Belajar Dari Kemenangan dan Kekalahan

 

Menjadi pemenang itu mudah, mendapat hadiahnya dan dielu-elukan, sehingga boleh merasa senang dan bangga. Namun, apakah cukup demikian? Lalu bagaimana dengan menjadi anak yang kalah? Kalah dan menang adalah bagian dari kehidupan dan dibutuhkan seni untuk menghadapinya. Di balik kemenangan dan kekalahan, ada banyak hal yang dapat dipelajari oleh anak.
 
Agar anak-anak  dapat menghadapi kekalahan dan kemenangan dengan baik, orang tua dapat membantu dengan cara-cara ini:
  • Berlomba dalam tim memudahkan anak mengatasi kekalahan, juga kemenangan. Karena akan lebih mudah bagi balita mengatasi, misalnya, kalah lomba tarik tambang sekeluarga daripada kalah lomba menyanyi solo.  Dalam kelompok, anak dapat berbagi bahu untuk sama-sama merasa sedih, gembira, atau malu. Anak juga belajar kerja sama, pembagian kerja, kekompakan, dan saling mendukung.

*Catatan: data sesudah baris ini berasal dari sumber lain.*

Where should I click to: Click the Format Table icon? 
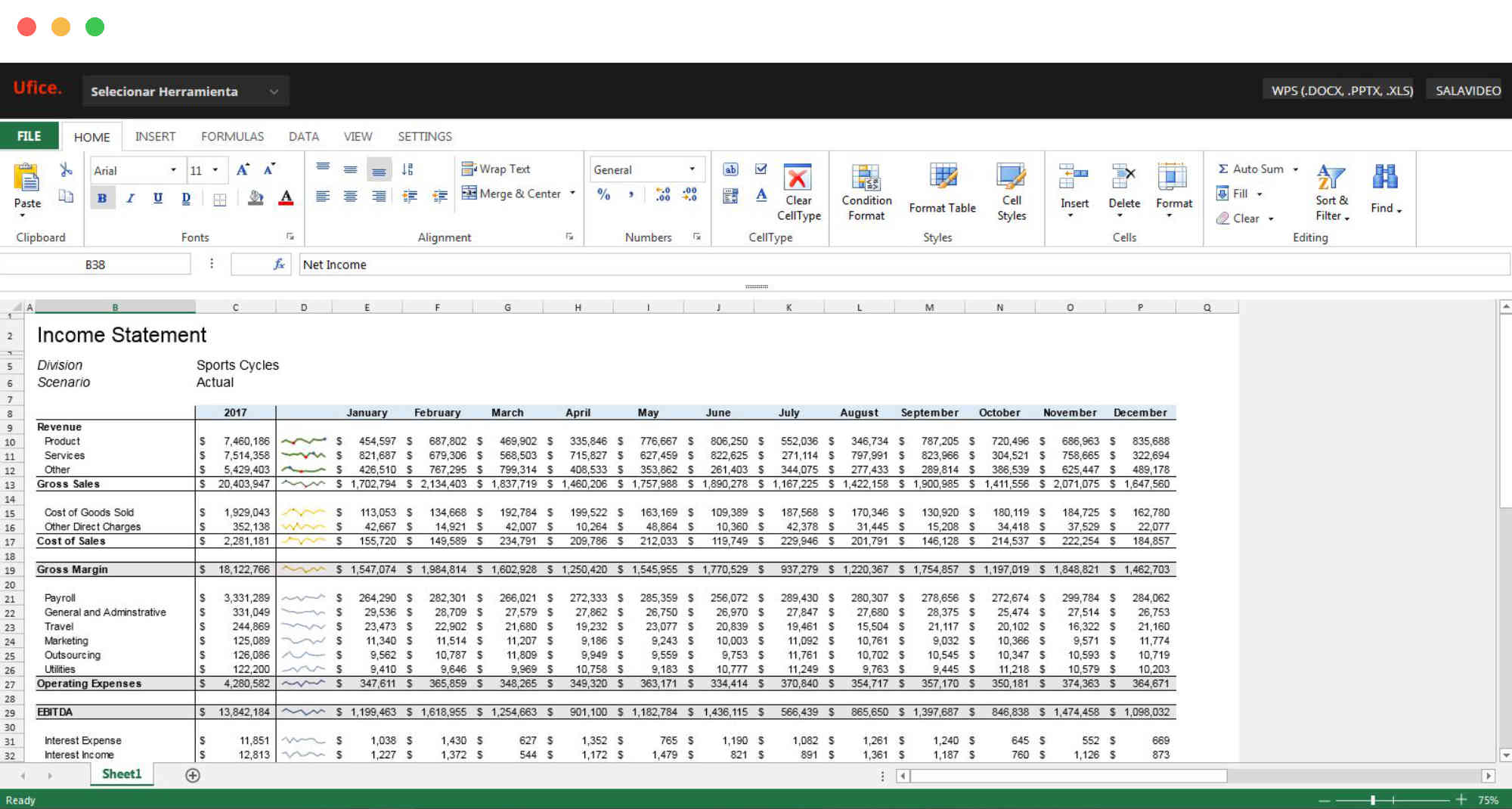tap(942, 178)
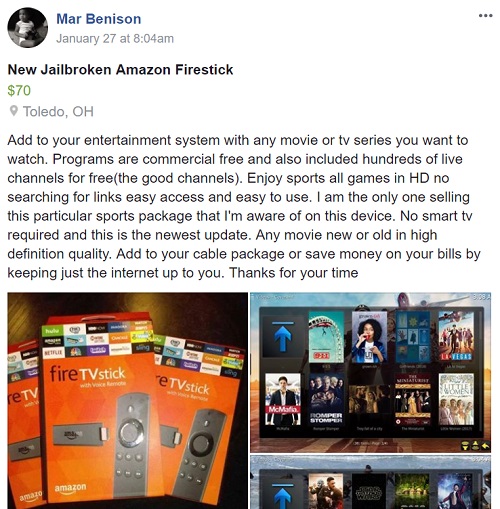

  • Pilih permainan dan lomba yang tepat dan sesuai umur. Belikan mainan  atau ikutkan lomba yang sesuai dengan usia anak. Karena semakin sulit peraturan permainannya, semakin lama permainannya, maka anak akan lebih cepat merasa frustrasi.  Bila  di tengah permainan atau lomba anak terlihat lelah, hentikan karena dia akan merasa lebih galau jika kalah dalam kondisi  kelelahan.
  • Saat kalah, rasa marah harus keluar. Siapa yang kalah boleh mengeluarkan kekesalan dan menunjukkannya. Yang dapat membantu anak melalui proses ini adalah orang dewasa yang dapat berkata-kata, misalnya: “Bunda tahu kamu sedih karena setiap main uno kamu selalu mendapat kartu-kartu yang jelek. Kamu boleh, kok, merasa kesal.” Dengan begitu, kemarahan anak-anak akan teralihkan. Siapa saja yang kalah boleh meninju “bantal kemarahan” atau sebagai “hukuman”, dia boleh makan sepotong coklat.
  • Alihkan pada “kambing hitam”. Hal yang paling buruk yang dialami oleh anak yang kalah adalah anak-anak lain atau anak yang menang akan tertawa terbahak-bahak. Untuk mengurangi ini, sampaikan kepada anak bahwa ketika dia menang jangan tertawakan orang yang kalah. Di rumah, saat berlomba bersama keluarga, latih anak untuk tidak menertawakan orang yang kalah dengan menggunakan “kambing hitam,”  misalnya, permen beruang-beruangan yang boleh dimakan bersama.
  • Ketika mood-nya baik, terangkan penyebab kekalahan apabila anak ingin tahu mengapa anak lain lebih baik dari dirinya sehingga menang. Gunakan kalimat sederhana dan jelas, misalnya  “Dia menang karena sepeda hiasnya memang bagus, ada sayapnya mirip pesawat terbang,”  atau “Dia menang karena kelerengnya tidak jatuh dari sendok dan duluan sampai garis finish”.
  • Tetap ucapkan selamat pada anak yang kalah, untuk menghargai partisipasinya, membesarkan hati dan menjaga rasa percaya dirinya. Ada baiknya memberi hadiah atau berfoto dengan seluruh peserta lomba –bukan hanya pemenang. Pujilah hal-hal baik yang dilakukan anak saat dia berlomba, misalnya, gol yang dia buat atau  suaranya yang cukup lantang saat menyanyi.
  • Jangan biarkan anak-anak menang dengan mudah. Anak-anak lebih senang bermain atau bertanding  bersama kakek dan neneknya karena kemungkinan ia menang akan meningkat. Namun, jangan biarkan ini terus terjadi, karena anak-anak juga harus belajar bersaing dengan lawan sepadan  dan merasakan kekalahan. Meski boleh dibantu sedikit-sedikit, misalnya,  saat lomba  Anda mempermudah aturan atau membolehkan dia memutar dadunya sekali lagi, konsistenlah pada siapa yang menang dan kalah.
  • Puji prosesnya, bukan cuma hasilnya. Saat menang anak akan mudah menjadi sombong bila hanya berorientasi pada hasil yang dicapai atau kemenangannya saja, misalnya karena banyaknya pujian. Sebenarnya yang harus lebih diapresiasi adalah proses ketika anak meraih kemenangan, misalnya, bagaimana ia berlatih dengan tekun, atau berlomba dengan ulet, tidak menyerah, dan tidak curang. Dengan memuji proses, anak belajar bahwa untuk meraih suatu keberhasilan, dibutuhkan proses dan kerja keras.